Top of RECORDS SUPPLIED

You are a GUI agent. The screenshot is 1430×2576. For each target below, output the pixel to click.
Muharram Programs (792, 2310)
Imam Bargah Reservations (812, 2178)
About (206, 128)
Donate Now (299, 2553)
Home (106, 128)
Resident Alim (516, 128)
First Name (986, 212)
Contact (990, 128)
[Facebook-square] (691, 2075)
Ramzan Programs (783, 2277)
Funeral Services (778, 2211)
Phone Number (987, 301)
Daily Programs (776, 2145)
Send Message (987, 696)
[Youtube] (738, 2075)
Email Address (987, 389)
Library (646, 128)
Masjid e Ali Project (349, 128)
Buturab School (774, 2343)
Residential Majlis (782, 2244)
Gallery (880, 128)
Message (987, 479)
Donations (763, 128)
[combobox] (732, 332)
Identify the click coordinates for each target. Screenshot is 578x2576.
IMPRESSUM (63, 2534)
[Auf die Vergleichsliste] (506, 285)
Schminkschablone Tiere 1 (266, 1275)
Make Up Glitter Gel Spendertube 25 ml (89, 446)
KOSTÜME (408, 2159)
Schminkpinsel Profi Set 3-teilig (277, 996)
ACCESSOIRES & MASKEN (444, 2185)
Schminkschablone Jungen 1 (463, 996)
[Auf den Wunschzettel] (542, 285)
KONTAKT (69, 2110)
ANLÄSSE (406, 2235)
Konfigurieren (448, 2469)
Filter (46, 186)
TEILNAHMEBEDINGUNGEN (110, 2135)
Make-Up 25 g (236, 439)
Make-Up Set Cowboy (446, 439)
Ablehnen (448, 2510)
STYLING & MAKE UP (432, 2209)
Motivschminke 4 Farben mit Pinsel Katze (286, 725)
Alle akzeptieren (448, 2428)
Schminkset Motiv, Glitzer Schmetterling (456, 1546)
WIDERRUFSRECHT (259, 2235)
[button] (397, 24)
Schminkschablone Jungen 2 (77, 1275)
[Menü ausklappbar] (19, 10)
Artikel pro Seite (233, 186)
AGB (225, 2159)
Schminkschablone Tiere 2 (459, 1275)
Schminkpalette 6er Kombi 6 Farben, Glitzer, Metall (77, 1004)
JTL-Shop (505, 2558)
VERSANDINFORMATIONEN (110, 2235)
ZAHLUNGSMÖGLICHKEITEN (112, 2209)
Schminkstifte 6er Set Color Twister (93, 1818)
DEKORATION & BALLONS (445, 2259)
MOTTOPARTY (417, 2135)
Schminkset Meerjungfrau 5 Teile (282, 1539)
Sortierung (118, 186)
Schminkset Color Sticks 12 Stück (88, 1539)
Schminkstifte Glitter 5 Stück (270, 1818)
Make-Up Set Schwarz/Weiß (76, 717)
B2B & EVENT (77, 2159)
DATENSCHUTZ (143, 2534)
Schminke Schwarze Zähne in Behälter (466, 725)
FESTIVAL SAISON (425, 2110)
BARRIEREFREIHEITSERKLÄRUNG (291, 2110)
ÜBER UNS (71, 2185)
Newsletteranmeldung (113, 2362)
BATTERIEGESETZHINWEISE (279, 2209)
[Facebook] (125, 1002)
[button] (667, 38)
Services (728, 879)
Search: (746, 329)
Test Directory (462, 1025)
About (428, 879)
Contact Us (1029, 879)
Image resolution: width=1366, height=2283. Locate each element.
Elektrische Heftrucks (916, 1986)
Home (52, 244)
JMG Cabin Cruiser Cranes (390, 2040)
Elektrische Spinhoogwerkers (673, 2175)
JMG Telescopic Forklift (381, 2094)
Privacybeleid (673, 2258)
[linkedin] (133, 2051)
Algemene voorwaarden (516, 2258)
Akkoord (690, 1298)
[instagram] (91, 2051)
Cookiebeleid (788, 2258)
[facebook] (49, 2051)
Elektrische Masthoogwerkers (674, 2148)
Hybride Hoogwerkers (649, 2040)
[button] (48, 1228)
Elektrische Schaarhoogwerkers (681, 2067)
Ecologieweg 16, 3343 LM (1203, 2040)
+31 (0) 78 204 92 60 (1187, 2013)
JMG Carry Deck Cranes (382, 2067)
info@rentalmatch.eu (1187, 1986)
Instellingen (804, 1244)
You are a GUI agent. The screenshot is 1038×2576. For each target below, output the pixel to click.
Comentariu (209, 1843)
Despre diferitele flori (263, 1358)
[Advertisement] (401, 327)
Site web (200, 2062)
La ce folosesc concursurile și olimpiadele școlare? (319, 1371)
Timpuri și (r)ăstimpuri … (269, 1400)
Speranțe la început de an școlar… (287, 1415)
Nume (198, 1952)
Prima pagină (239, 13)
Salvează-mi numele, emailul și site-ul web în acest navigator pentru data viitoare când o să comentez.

Bottom of RECORDS SUPPLIED

[THE PROBLEM]: The full listing should be restated word for word.

[SOLUTION BELOW]:
You are a GUI agent. The screenshot is 1430×2576. For each target below, output the pixel to click.
Muharram Programs (792, 2310)
Imam Bargah Reservations (812, 2178)
About (206, 128)
Donate Now (299, 2553)
Home (106, 128)
Resident Alim (516, 128)
First Name (986, 212)
Contact (990, 128)
[Facebook-square] (691, 2075)
Ramzan Programs (783, 2277)
Funeral Services (778, 2211)
Phone Number (987, 301)
Daily Programs (776, 2145)
Send Message (987, 696)
[Youtube] (738, 2075)
Email Address (987, 389)
Library (646, 128)
Masjid e Ali Project (349, 128)
Buturab School (774, 2343)
Residential Majlis (782, 2244)
Gallery (880, 128)
Message (987, 479)
Donations (763, 128)
[combobox] (732, 332)
Identify the click coordinates for each target. Screenshot is 578x2576.
IMPRESSUM (63, 2534)
[Auf die Vergleichsliste] (506, 285)
Schminkschablone Tiere 1 (266, 1275)
Make Up Glitter Gel Spendertube 25 ml (89, 446)
KOSTÜME (408, 2159)
Schminkpinsel Profi Set 3-teilig (277, 996)
ACCESSOIRES & MASKEN (444, 2185)
Schminkschablone Jungen 1 (463, 996)
[Auf den Wunschzettel] (542, 285)
KONTAKT (69, 2110)
ANLÄSSE (406, 2235)
Konfigurieren (448, 2469)
Filter (46, 186)
TEILNAHMEBEDINGUNGEN (110, 2135)
Make-Up 25 g (236, 439)
Make-Up Set Cowboy (446, 439)
Ablehnen (448, 2510)
STYLING & MAKE UP (432, 2209)
Motivschminke 4 Farben mit Pinsel Katze (286, 725)
Alle akzeptieren (448, 2428)
Schminkset Motiv, Glitzer Schmetterling (456, 1546)
WIDERRUFSRECHT (259, 2235)
[button] (397, 24)
Schminkschablone Jungen 2 (77, 1275)
[Menü ausklappbar] (19, 10)
Artikel pro Seite (233, 186)
AGB (225, 2159)
Schminkschablone Tiere 2 (459, 1275)
Schminkpalette 6er Kombi 6 Farben, Glitzer, Metall (77, 1004)
JTL-Shop (505, 2558)
VERSANDINFORMATIONEN (110, 2235)
ZAHLUNGSMÖGLICHKEITEN (112, 2209)
Schminkstifte 6er Set Color Twister (93, 1818)
DEKORATION & BALLONS (445, 2259)
MOTTOPARTY (417, 2135)
Schminkset Meerjungfrau 5 Teile (282, 1539)
Sortierung (118, 186)
Schminkset Color Sticks 12 Stück (88, 1539)
Schminkstifte Glitter 5 Stück (270, 1818)
Make-Up Set Schwarz/Weiß (76, 717)
B2B & EVENT (77, 2159)
DATENSCHUTZ (143, 2534)
Schminke Schwarze Zähne in Behälter (466, 725)
FESTIVAL SAISON (425, 2110)
BARRIEREFREIHEITSERKLÄRUNG (291, 2110)
ÜBER UNS (71, 2185)
Newsletteranmeldung (113, 2362)
BATTERIEGESETZHINWEISE (279, 2209)
[Facebook] (125, 1002)
[button] (667, 38)
Services (728, 879)
Search: (746, 329)
Test Directory (462, 1025)
About (428, 879)
Contact Us (1029, 879)
Image resolution: width=1366, height=2283. Locate each element.
Elektrische Heftrucks (916, 1986)
Home (52, 244)
JMG Cabin Cruiser Cranes (390, 2040)
Elektrische Spinhoogwerkers (673, 2175)
JMG Telescopic Forklift (381, 2094)
Privacybeleid (673, 2258)
[linkedin] (133, 2051)
Algemene voorwaarden (516, 2258)
Akkoord (690, 1298)
[instagram] (91, 2051)
Cookiebeleid (788, 2258)
[facebook] (49, 2051)
Elektrische Masthoogwerkers (674, 2148)
Hybride Hoogwerkers (649, 2040)
[button] (48, 1228)
Elektrische Schaarhoogwerkers (681, 2067)
Ecologieweg 16, 3343 LM (1203, 2040)
+31 (0) 78 204 92 60 (1187, 2013)
JMG Carry Deck Cranes (382, 2067)
info@rentalmatch.eu (1187, 1986)
Instellingen (804, 1244)
You are a GUI agent. The screenshot is 1038×2576. For each target below, output the pixel to click.
Comentariu (209, 1843)
Despre diferitele flori (263, 1358)
[Advertisement] (401, 327)
Site web (200, 2062)
La ce folosesc concursurile și olimpiadele școlare? (319, 1371)
Timpuri și (r)ăstimpuri … (269, 1400)
Speranțe la început de an școlar… (287, 1415)
Nume (198, 1952)
Prima pagină (239, 13)
Salvează-mi numele, emailul și site-ul web în acest navigator pentru data viitoare când o să comentez.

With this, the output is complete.